Thursday, December 07, 2006


Wing clipping – Part 2. Back on 8th Sept, I told you how we’d clipped the outer wing feathers of our white geese as they were managing to fly for a few metres, the odd one thus finding itself outside the confines of the protective electric fencing and not then knowing what to do. We’d left the grey geese as they seemed too heavy to fly … until now!

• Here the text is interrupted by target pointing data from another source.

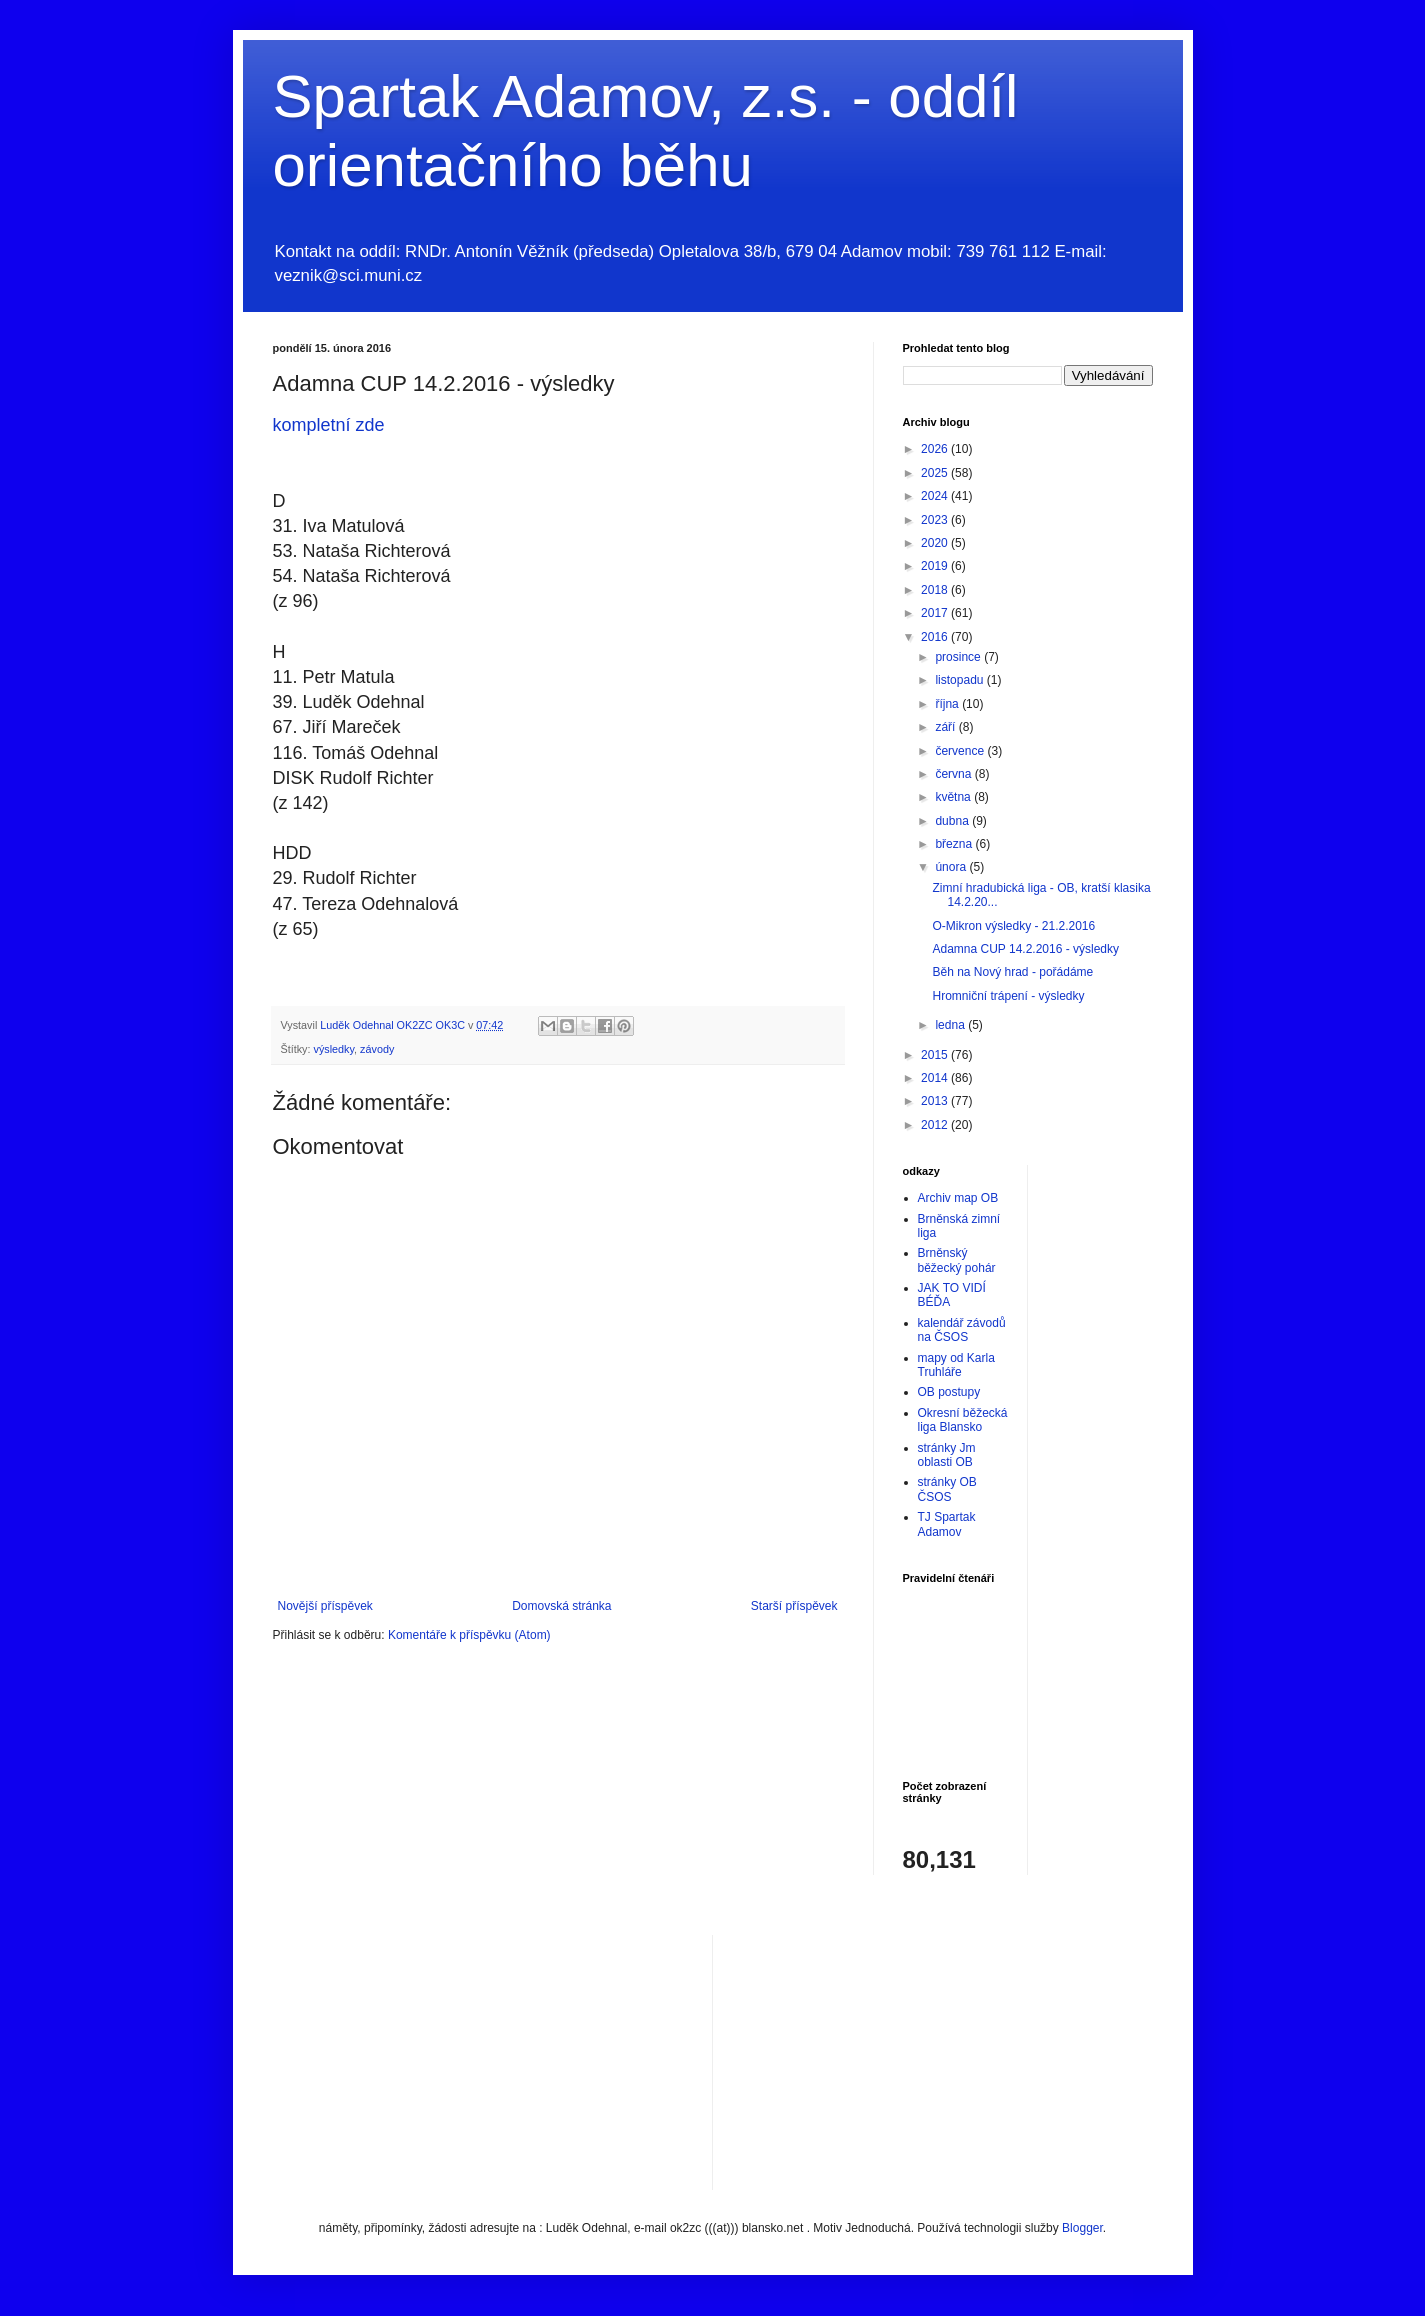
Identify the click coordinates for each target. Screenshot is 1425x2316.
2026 (936, 449)
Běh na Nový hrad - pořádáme (1012, 972)
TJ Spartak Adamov (947, 1524)
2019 (936, 566)
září (946, 727)
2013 (936, 1101)
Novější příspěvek (325, 1606)
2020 (936, 543)
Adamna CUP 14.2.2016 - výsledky (1025, 949)
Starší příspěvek (794, 1606)
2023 (936, 520)
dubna (953, 821)
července (961, 751)
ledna (951, 1025)
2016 (936, 637)
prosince (959, 657)
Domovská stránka (561, 1606)
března (955, 844)
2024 (936, 496)
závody (377, 1049)
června (954, 774)
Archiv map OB (958, 1198)
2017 (936, 613)
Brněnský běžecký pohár (957, 1260)
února (952, 867)
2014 (936, 1078)
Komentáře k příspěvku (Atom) (469, 1635)
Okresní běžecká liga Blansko (963, 1420)
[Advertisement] (878, 2060)
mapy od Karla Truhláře (956, 1365)
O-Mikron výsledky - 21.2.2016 (1013, 926)
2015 (936, 1055)
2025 (936, 473)
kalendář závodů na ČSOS (962, 1330)
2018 (936, 590)
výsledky (334, 1049)
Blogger (1082, 2228)
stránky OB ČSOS (947, 1489)
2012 (936, 1125)
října (948, 704)
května (954, 797)
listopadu (960, 680)
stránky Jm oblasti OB (947, 1455)
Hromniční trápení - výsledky (1008, 996)
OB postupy (949, 1392)
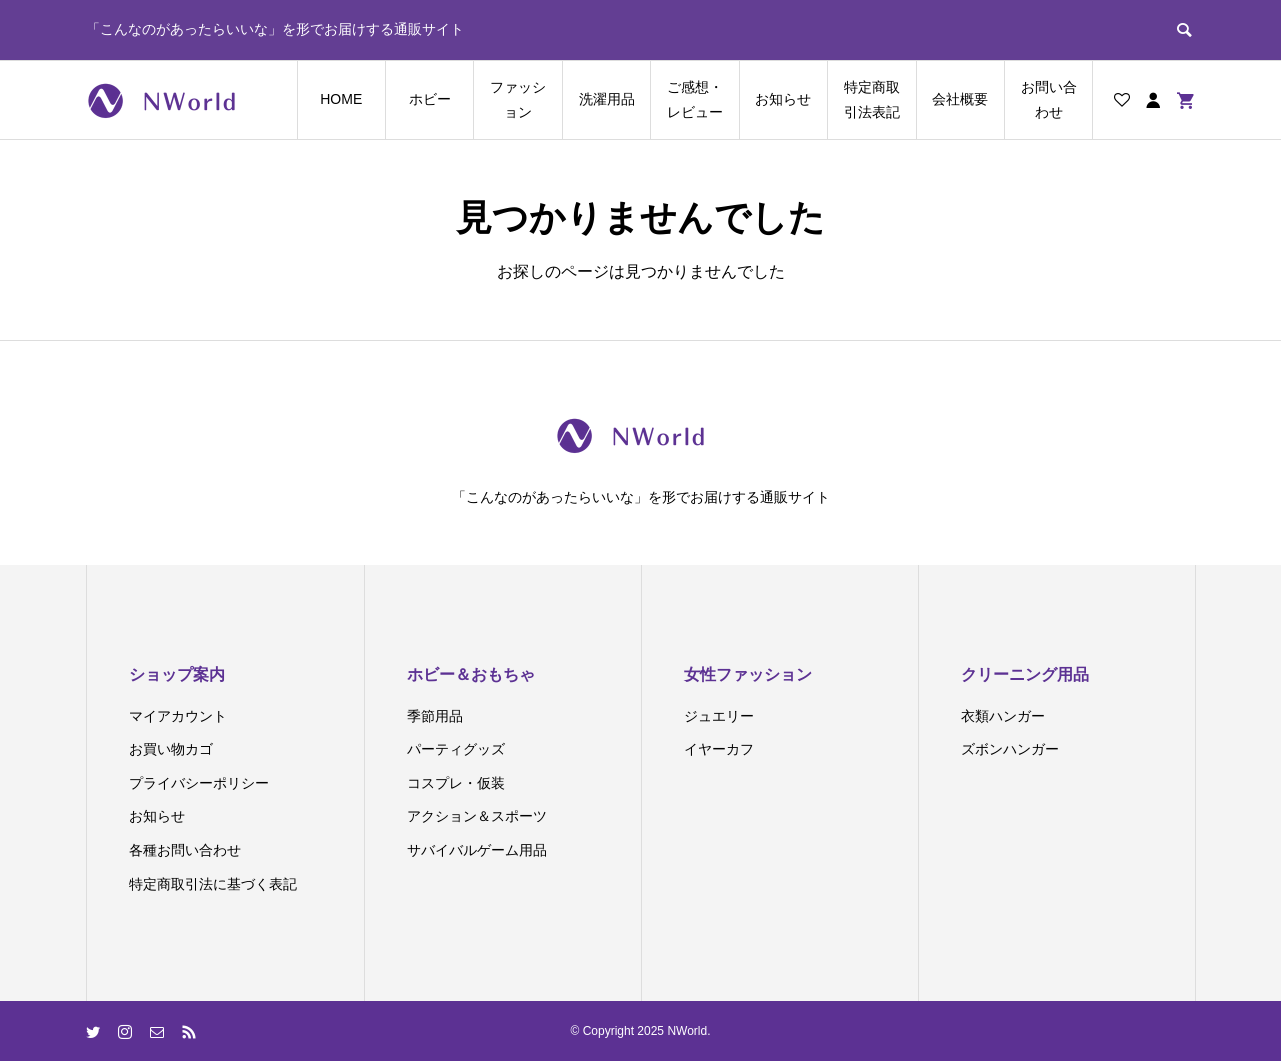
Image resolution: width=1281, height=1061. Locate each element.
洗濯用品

If I could liken the white geese to the slim grace of an F16 fighter plane, then our grey ones would be the four-engined B52 bombers of the avian airforce, which seem too heavy to ever get airborne and yet, defying all intuition and aerodynamic logic, they finally lift off, in black clouds of exhaust, at the very end of the runway. Our geese often have a “funny five minutes” for reasons known only to themselves and the famous animal behaviouralist who specialised in geese, Konrad Lorenz. When we come to put them away in the evening, once out of their enclosure, they often race off up the field with lots of flapping of wings and equal amount of noise, then stop and return to us in similar fashion. They also do this in their enclosure, doing it across the diagonal for extra distance. Like the aforementioned B52s, our grey geese were getting airborne and, after three occasions of finding a grey goose (the same goose, marked out from the others by a quiff on its head) on the outside of the fence in the same week, it was time to take action.


As we knew what we were doing now, the clipping took place in double-quick time and the whole lot were together on the field in less than ten minutes. They still have their funny-five-minutes of racing about and screaming but without leaving the floor!